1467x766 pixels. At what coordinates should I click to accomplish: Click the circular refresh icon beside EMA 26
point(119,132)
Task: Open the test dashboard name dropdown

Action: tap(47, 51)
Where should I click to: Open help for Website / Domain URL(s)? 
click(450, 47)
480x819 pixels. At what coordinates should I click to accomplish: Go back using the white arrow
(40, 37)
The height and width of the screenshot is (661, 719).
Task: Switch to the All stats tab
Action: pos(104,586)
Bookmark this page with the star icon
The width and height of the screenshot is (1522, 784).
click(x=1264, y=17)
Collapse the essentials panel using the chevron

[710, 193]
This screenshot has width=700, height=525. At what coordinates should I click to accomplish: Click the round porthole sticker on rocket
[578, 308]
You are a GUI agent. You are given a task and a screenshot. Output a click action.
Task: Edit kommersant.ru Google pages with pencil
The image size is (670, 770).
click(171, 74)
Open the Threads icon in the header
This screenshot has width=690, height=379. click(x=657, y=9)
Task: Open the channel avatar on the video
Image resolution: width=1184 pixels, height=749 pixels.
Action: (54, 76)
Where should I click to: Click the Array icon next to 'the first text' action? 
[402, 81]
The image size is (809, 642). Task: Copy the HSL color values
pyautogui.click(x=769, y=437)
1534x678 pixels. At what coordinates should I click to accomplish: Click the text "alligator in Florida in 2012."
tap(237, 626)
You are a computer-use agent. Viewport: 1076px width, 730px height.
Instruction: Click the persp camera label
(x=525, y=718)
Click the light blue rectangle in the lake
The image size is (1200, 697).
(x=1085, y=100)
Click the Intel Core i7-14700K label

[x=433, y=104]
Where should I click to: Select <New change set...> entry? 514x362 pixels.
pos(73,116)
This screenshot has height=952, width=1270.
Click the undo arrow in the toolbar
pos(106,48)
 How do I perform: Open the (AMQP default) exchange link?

· · · ·

Copy out all of the records above word for word, keeping each line as it is.

--- Exercise answer ---
1467x766 pixels. At what coordinates should I click to accomplish: Click the circular refresh icon beside EMA 26
point(119,132)
Task: Open the test dashboard name dropdown

Action: tap(47, 51)
Where should I click to: Open help for Website / Domain URL(s)? 
click(450, 47)
480x819 pixels. At what coordinates should I click to accomplish: Go back using the white arrow
(40, 37)
The height and width of the screenshot is (661, 719).
Task: Switch to the All stats tab
Action: pos(104,586)
Bookmark this page with the star icon
The width and height of the screenshot is (1522, 784).
click(x=1264, y=17)
Collapse the essentials panel using the chevron

[710, 193]
This screenshot has width=700, height=525. At what coordinates should I click to accomplish: Click the round porthole sticker on rocket
[578, 308]
You are a GUI agent. You are given a task and a screenshot. Output a click action.
Task: Edit kommersant.ru Google pages with pencil
The image size is (670, 770).
click(171, 74)
Open the Threads icon in the header
This screenshot has width=690, height=379. click(x=657, y=9)
Task: Open the channel avatar on the video
Image resolution: width=1184 pixels, height=749 pixels.
Action: (54, 76)
Where should I click to: Click the Array icon next to 'the first text' action? 
[402, 81]
The image size is (809, 642). Task: Copy the HSL color values
pyautogui.click(x=769, y=437)
1534x678 pixels. At what coordinates should I click to accomplish: Click the text "alligator in Florida in 2012."
tap(237, 626)
You are a computer-use agent. Viewport: 1076px width, 730px height.
Instruction: Click the persp camera label
(x=525, y=718)
Click the light blue rectangle in the lake
The image size is (1200, 697).
(x=1085, y=100)
Click the Intel Core i7-14700K label

[x=433, y=104]
Where should I click to: Select <New change set...> entry? 514x362 pixels.
pos(73,116)
This screenshot has height=952, width=1270.
Click the undo arrow in the toolbar
pos(106,48)
 How do I perform: Open the (AMQP default) exchange link?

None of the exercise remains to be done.